#### Material provided

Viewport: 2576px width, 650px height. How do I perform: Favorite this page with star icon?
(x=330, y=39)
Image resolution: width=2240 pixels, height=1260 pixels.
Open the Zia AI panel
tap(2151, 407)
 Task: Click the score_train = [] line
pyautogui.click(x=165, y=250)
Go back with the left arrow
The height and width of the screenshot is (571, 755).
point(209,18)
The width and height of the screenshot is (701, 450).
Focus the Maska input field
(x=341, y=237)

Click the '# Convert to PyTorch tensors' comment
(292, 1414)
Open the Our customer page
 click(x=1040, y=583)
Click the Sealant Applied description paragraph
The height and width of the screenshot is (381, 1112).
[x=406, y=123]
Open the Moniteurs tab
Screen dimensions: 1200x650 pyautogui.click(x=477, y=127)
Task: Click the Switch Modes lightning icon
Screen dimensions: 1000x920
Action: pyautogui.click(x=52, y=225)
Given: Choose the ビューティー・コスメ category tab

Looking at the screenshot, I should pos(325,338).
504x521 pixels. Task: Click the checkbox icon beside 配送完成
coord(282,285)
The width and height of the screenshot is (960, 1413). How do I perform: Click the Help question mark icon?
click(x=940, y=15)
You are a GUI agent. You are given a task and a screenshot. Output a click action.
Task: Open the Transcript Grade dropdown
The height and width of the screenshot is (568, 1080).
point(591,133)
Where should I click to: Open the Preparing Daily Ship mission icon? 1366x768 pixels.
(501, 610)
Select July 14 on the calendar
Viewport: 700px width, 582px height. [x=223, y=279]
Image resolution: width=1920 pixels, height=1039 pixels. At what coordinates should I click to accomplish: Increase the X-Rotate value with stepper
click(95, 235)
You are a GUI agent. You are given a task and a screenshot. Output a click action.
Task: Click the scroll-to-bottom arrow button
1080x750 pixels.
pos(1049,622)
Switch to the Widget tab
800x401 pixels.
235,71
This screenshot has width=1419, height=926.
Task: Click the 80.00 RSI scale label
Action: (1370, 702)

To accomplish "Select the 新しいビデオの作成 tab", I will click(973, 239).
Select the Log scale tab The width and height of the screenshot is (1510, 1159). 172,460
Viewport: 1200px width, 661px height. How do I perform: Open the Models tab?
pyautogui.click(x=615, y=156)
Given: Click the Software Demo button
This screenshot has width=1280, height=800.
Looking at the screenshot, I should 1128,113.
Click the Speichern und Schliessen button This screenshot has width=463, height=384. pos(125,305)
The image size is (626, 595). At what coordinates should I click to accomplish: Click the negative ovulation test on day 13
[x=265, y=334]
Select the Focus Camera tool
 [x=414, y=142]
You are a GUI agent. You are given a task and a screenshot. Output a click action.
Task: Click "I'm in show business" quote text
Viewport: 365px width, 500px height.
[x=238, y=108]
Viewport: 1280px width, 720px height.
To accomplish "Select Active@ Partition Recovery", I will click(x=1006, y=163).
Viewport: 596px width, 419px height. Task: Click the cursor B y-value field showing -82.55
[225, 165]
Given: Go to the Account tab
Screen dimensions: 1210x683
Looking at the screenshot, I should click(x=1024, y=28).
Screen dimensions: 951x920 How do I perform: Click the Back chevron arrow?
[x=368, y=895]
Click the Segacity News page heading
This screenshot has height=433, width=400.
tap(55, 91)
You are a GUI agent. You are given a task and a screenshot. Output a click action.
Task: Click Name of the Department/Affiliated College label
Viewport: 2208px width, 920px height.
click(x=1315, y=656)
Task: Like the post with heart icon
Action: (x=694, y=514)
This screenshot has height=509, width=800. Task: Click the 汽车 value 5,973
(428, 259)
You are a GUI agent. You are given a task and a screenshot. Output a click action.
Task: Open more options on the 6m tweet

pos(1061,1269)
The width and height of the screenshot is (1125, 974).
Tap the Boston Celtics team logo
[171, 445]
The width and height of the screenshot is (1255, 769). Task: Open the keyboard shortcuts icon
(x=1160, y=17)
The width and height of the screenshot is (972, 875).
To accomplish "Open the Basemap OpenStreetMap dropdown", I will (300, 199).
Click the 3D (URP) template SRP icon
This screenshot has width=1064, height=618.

########

# Given instruction
Copy every one of the records above line for line, with no changes.

# Full response
Viewport: 2576px width, 650px height. How do I perform: Favorite this page with star icon?
(x=330, y=39)
Image resolution: width=2240 pixels, height=1260 pixels.
Open the Zia AI panel
tap(2151, 407)
 Task: Click the score_train = [] line
pyautogui.click(x=165, y=250)
Go back with the left arrow
The height and width of the screenshot is (571, 755).
point(209,18)
The width and height of the screenshot is (701, 450).
Focus the Maska input field
(x=341, y=237)

Click the '# Convert to PyTorch tensors' comment
(292, 1414)
Open the Our customer page
 click(x=1040, y=583)
Click the Sealant Applied description paragraph
The height and width of the screenshot is (381, 1112).
[x=406, y=123]
Open the Moniteurs tab
Screen dimensions: 1200x650 pyautogui.click(x=477, y=127)
Task: Click the Switch Modes lightning icon
Screen dimensions: 1000x920
Action: pyautogui.click(x=52, y=225)
Given: Choose the ビューティー・コスメ category tab

Looking at the screenshot, I should pos(325,338).
504x521 pixels. Task: Click the checkbox icon beside 配送完成
coord(282,285)
The width and height of the screenshot is (960, 1413). How do I perform: Click the Help question mark icon?
click(x=940, y=15)
You are a GUI agent. You are given a task and a screenshot. Output a click action.
Task: Open the Transcript Grade dropdown
The height and width of the screenshot is (568, 1080).
point(591,133)
Where should I click to: Open the Preparing Daily Ship mission icon? 1366x768 pixels.
(501, 610)
Select July 14 on the calendar
Viewport: 700px width, 582px height. [x=223, y=279]
Image resolution: width=1920 pixels, height=1039 pixels. At what coordinates should I click to accomplish: Increase the X-Rotate value with stepper
click(95, 235)
You are a GUI agent. You are given a task and a screenshot. Output a click action.
Task: Click the scroll-to-bottom arrow button
1080x750 pixels.
pos(1049,622)
Switch to the Widget tab
800x401 pixels.
235,71
This screenshot has width=1419, height=926.
Task: Click the 80.00 RSI scale label
Action: (1370, 702)

To accomplish "Select the 新しいビデオの作成 tab", I will click(973, 239).
Select the Log scale tab The width and height of the screenshot is (1510, 1159). 172,460
Viewport: 1200px width, 661px height. How do I perform: Open the Models tab?
pyautogui.click(x=615, y=156)
Given: Click the Software Demo button
This screenshot has width=1280, height=800.
Looking at the screenshot, I should 1128,113.
Click the Speichern und Schliessen button This screenshot has width=463, height=384. pos(125,305)
The image size is (626, 595). At what coordinates should I click to accomplish: Click the negative ovulation test on day 13
[x=265, y=334]
Select the Focus Camera tool
 [x=414, y=142]
You are a GUI agent. You are given a task and a screenshot. Output a click action.
Task: Click "I'm in show business" quote text
Viewport: 365px width, 500px height.
[x=238, y=108]
Viewport: 1280px width, 720px height.
To accomplish "Select Active@ Partition Recovery", I will click(x=1006, y=163).
Viewport: 596px width, 419px height. Task: Click the cursor B y-value field showing -82.55
[225, 165]
Given: Go to the Account tab
Screen dimensions: 1210x683
Looking at the screenshot, I should click(x=1024, y=28).
Screen dimensions: 951x920 How do I perform: Click the Back chevron arrow?
[x=368, y=895]
Click the Segacity News page heading
This screenshot has height=433, width=400.
tap(55, 91)
You are a GUI agent. You are given a task and a screenshot. Output a click action.
Task: Click Name of the Department/Affiliated College label
Viewport: 2208px width, 920px height.
click(x=1315, y=656)
Task: Like the post with heart icon
Action: (x=694, y=514)
This screenshot has height=509, width=800. Task: Click the 汽车 value 5,973
(428, 259)
You are a GUI agent. You are given a task and a screenshot. Output a click action.
Task: Open more options on the 6m tweet

pos(1061,1269)
The width and height of the screenshot is (1125, 974).
Tap the Boston Celtics team logo
[171, 445]
The width and height of the screenshot is (1255, 769). Task: Open the keyboard shortcuts icon
(x=1160, y=17)
The width and height of the screenshot is (972, 875).
To accomplish "Open the Basemap OpenStreetMap dropdown", I will (300, 199).
Click the 3D (URP) template SRP icon
This screenshot has width=1064, height=618.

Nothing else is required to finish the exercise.